Class TesseractOcr
- Namespace
- LMKit.Integrations.Tesseract
- Assembly
- LM-Kit.NET.dll
Provides OCR functionality using the Tesseract engine, with optional language and orientation detection, and automatic model download support. Implements IDisposable to release native Tesseract resources.
public sealed class TesseractOcr : OcrEngine, IDisposable
- Inheritance
-
TesseractOcr
- Implements
- Inherited Members
Examples
using var ocr = new TesseractOcr();
// Optional: enable automatic language detection
ocr.VisionModel = myVisionModel;
ocr.EnableLanguageDetection = true;
var result = await ocr.RunAsync(ocrParameters, cancellationToken);
Remarks
This class wraps the Tesseract OCR engine and provides additional features such as:
- Automatic language detection (requires a vision-capable LM model)
- Automatic page orientation detection and correction
- Automatic deskewing of scanned documents
- On-demand downloading of Tesseract traineddata files from Hugging Face
Constructors
- TesseractOcr()
Initializes a new instance of the TesseractOcr class using the default model storage directory.
- TesseractOcr(string)
Initializes a new instance of the TesseractOcr class with the specified Tesseract resource path.
Properties
- DefaultLanguage
Gets or sets the default ISO 639-2/T language code used when a specific language model is not available or language detection is disabled.
- EnableAutoDeskew
Gets or sets a value indicating whether automatic deskewing is applied to the input image before OCR.
- EnableLanguageDetection
Gets or sets a value indicating whether automatic language detection is performed before OCR.
- EnableModelDownload
Gets or sets a value indicating whether missing Tesseract traineddata files should be automatically downloaded.

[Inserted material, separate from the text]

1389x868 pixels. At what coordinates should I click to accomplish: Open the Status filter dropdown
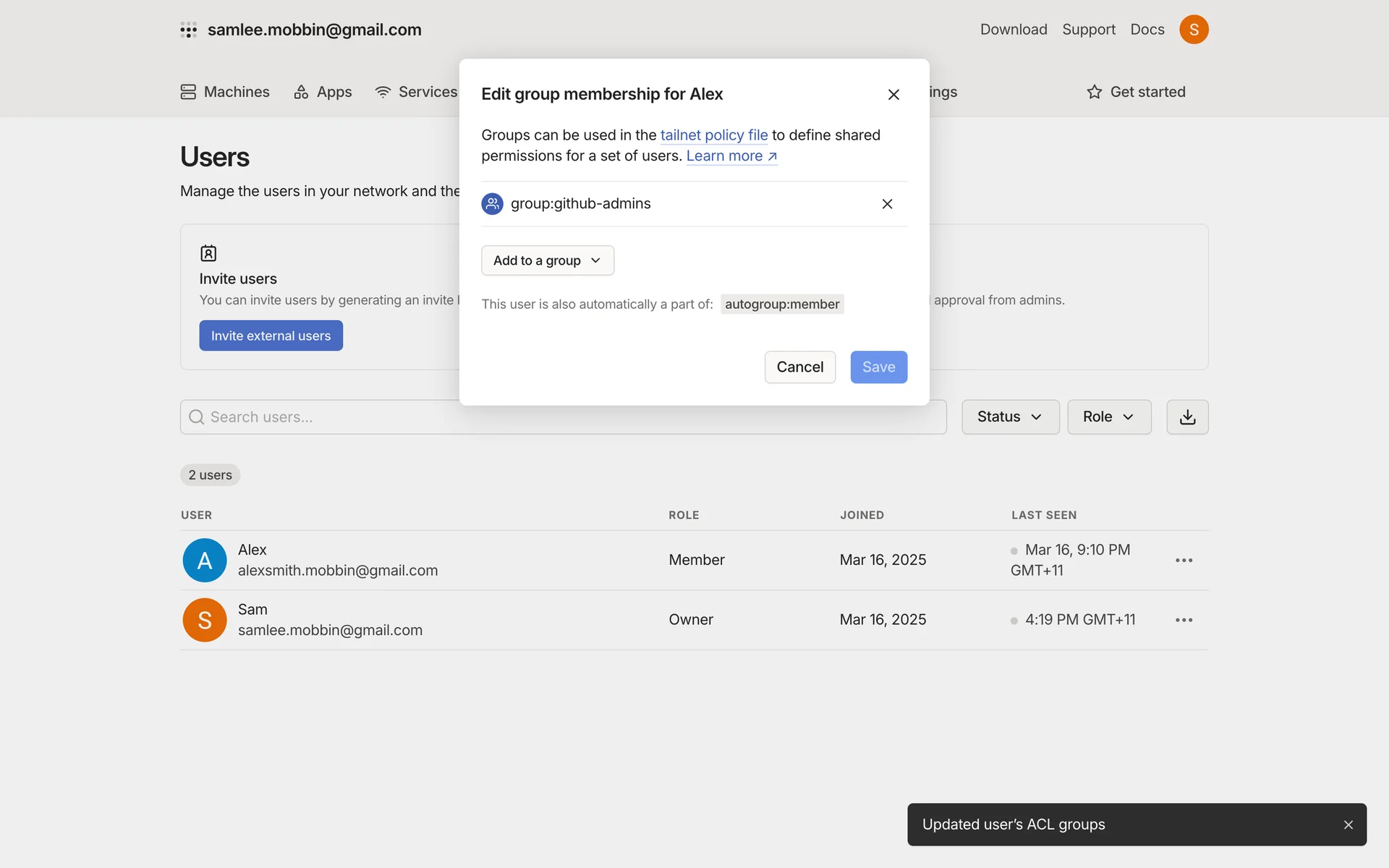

- EnableOrientationDetection
Gets or sets a value indicating whether automatic orientation detection is performed before OCR.
- VisionModel
Gets or sets the vision-capable LM model used for automatic language detection.
Methods
- Dispose()
Releases all resources used by this TesseractOcr instance.
- RunAsync(OcrParameters, CancellationToken)
Runs OCR on the provided image data asynchronously.
Events
- LanguageDetected
Occurs when a language is detected during OCR processing.
- OrientationDetected
Occurs when page orientation is detected during OCR processing.